**EXTRACT PROVIDED:**
———

Paper microfluidics device enhances cancer biomarker detection

Nanostructured channels help wick samples faster and amplify fluorescent signals

by Melissae Fellet
May 9, 2016

Photo of foldable paper microfluidic device.
Credit: Anal. Chem.
The middle section of a foldable microfluidic device (left) contains channels made from photonic nanocellulose. A strip of water-absorbent paper carries a liquid sample to the channels. Fully assembled and loaded with antibodies (right), the device can detect cancer biomarkers.

Creating highly ordered channels in a paper microfluidic chip improves fluid flow and enhances fluorescence signals in biomarker detection (Anal. Chem. 2016 DOI: 10.1021/acs.analchem.6b00802).

Credit: Anal. Chem.
An array of 490-nm-diameter silica nanoparticles (left) is used as a template to form a photonic crystal of nanocellulose (right).
Scanning electron micrographs of an array of silica nanoparticles and a nitrocellulose photonic crystal.
Credit: Anal. Chem.
An array of 490-nm-diameter silica nanoparticles (left) is used as a template to form a photonic crystal of nanocellulose (right).

Paper microfluidic devices are cheap and easy to produce, so they can be used for inexpensive medical diagnostic tests. To make a paper chip, researchers print a hydrophobic ink or wax on chromatography or filter paper, leaving channels of the paper exposed. Fluids placed at the end of a channel wick through the paper, traveling to areas of the chip prepared for detection. For example, the areas can be preloaded with antibodies that capture proteins, like cancer biomarkers, in a sample. But the random arrangement of cellulose fibers in the channel makes the flow rate uneven, which impacts the reproducibility of the tests.

Hong Liu, Zhongze Gu, and colleagues at Southeast University wanted to improve the performance of paper microfluidics by giving the channels a highly ordered nanostructure. The researchers decided to do this by forming nanosized fibers of cellulose around an array of silica nanoparticles used as a template.

The researchers first printed hydrophobic toner on a polypropylene substrate to outline an area for the channels. Then they dropped a suspension of silica nanoparticles onto the unprinted areas and used a rubber blade to evenly distribute the liquid. After the solution dried, the nanoparticles self-assembled into an array. Then the researchers dropped a solution of nanocellulose onto the particles, and the nanocellulose fibers surrounded them, forming a similar pattern. Finally, the researchers removed the nanoparticles by acid etching, leaving a porous crystal of nanocellulose.

———

[Entries drawn from a collection]
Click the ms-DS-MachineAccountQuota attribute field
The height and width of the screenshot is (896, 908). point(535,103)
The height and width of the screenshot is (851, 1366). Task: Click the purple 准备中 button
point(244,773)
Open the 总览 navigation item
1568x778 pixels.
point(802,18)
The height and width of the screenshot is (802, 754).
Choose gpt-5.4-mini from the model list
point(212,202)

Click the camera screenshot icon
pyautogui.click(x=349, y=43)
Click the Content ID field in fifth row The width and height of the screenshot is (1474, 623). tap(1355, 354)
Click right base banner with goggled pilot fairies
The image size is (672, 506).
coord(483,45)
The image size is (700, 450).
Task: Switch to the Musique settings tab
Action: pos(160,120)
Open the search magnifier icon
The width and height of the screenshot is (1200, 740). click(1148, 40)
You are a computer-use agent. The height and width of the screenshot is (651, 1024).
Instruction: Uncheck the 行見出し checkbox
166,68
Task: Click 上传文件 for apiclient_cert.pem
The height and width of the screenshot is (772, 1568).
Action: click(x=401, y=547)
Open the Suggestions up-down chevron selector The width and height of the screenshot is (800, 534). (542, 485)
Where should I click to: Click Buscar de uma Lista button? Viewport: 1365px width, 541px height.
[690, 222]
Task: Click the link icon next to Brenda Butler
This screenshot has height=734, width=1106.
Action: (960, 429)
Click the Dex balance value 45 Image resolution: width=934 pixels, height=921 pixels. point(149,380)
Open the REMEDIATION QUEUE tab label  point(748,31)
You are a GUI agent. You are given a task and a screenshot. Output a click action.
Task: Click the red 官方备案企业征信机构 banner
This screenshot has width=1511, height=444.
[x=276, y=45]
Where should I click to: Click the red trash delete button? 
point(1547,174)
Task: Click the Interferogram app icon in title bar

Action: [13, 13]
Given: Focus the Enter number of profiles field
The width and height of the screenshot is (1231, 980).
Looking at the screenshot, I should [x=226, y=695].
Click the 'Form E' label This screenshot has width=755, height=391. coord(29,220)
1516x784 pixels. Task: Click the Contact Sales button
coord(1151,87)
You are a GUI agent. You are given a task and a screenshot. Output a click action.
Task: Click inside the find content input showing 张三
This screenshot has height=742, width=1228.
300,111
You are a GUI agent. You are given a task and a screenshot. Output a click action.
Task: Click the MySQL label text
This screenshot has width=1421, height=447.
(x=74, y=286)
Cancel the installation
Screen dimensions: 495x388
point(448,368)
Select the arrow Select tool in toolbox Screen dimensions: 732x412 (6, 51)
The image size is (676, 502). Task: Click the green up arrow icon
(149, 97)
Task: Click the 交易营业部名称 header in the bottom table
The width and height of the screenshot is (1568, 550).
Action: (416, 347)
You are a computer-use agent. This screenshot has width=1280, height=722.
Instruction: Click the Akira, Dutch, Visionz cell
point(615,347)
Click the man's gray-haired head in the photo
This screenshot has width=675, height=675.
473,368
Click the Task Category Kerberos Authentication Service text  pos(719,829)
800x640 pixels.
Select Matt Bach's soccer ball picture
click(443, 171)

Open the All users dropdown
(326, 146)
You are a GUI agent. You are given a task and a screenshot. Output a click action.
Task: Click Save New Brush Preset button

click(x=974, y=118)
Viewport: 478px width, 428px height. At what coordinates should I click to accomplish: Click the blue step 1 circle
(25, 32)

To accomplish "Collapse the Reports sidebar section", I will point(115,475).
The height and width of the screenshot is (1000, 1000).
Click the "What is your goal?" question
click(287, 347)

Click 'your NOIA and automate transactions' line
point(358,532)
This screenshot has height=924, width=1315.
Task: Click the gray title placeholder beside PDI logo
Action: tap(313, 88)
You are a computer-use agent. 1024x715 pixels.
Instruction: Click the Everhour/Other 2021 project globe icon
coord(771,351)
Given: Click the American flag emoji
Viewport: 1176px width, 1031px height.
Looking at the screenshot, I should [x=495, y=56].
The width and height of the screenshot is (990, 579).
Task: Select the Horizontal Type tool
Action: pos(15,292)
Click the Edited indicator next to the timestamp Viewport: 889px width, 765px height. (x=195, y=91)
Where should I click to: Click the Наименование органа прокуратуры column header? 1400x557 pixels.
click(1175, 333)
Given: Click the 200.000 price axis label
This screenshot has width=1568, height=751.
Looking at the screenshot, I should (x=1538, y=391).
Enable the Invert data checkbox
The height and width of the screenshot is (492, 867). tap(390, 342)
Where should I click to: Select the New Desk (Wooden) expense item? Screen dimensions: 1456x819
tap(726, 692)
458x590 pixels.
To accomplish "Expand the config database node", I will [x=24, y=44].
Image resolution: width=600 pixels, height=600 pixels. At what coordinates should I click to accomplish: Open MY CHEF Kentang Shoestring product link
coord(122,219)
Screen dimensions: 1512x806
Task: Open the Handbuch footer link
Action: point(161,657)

———

**TASK SET:**
A. In the article on the paper microfluidics device, how did the researchers remove the silica nanoparticles from the nanocellulose?
B. Carry on with the article about the paper microfluidics device from the point where it ends.

**RESULTS OF THE EXERCISE:**
A. They removed them by acid etching.

B.
A chip made with nanostructured channels had a wicking rate twenty times as fast as one made using commercially available nanocelluose. The researchers could control the wicking rate of fluid through the nanocellulose by changing the size of silica nanoparticles used to make the template.

What’s more, the nanocellulose channels formed a photonic crystal, an ordered structure that can reflect, confine, or transport light, giving the paper device enhanced optical properties. The researchers built a paper chip using 320-nm-diameter silica nanoparticles to detect two cancer biomarkers using fluorescence detection. When they introduced a sample containing both biomarkers into the device, they found that the fluorescence signal was 80 times as strong for the nanocellulose channel as for a nonporous nanocellulose membrane.

Making paper devices sensitive and easy to read is a challenge, and this photonics structure is a significant step towards achieving those things, says Charles S. Henry of Colorado State University. He wonders if this strategy could be used for tests involving small molecules or other biomolecules like nucleic acids or enzymes.

Liu says nucleic acids could indeed be placed in the detection areas of a chip like this one.

Edith Chow of Australia’s Commonwealth Scientific & Industrial Research Organisation, says the most costly aspect of this test is the fluorescence microscope used to measure the light emitted from the chip, but the cost per test could be reduced by not using fluorescent labels for detection.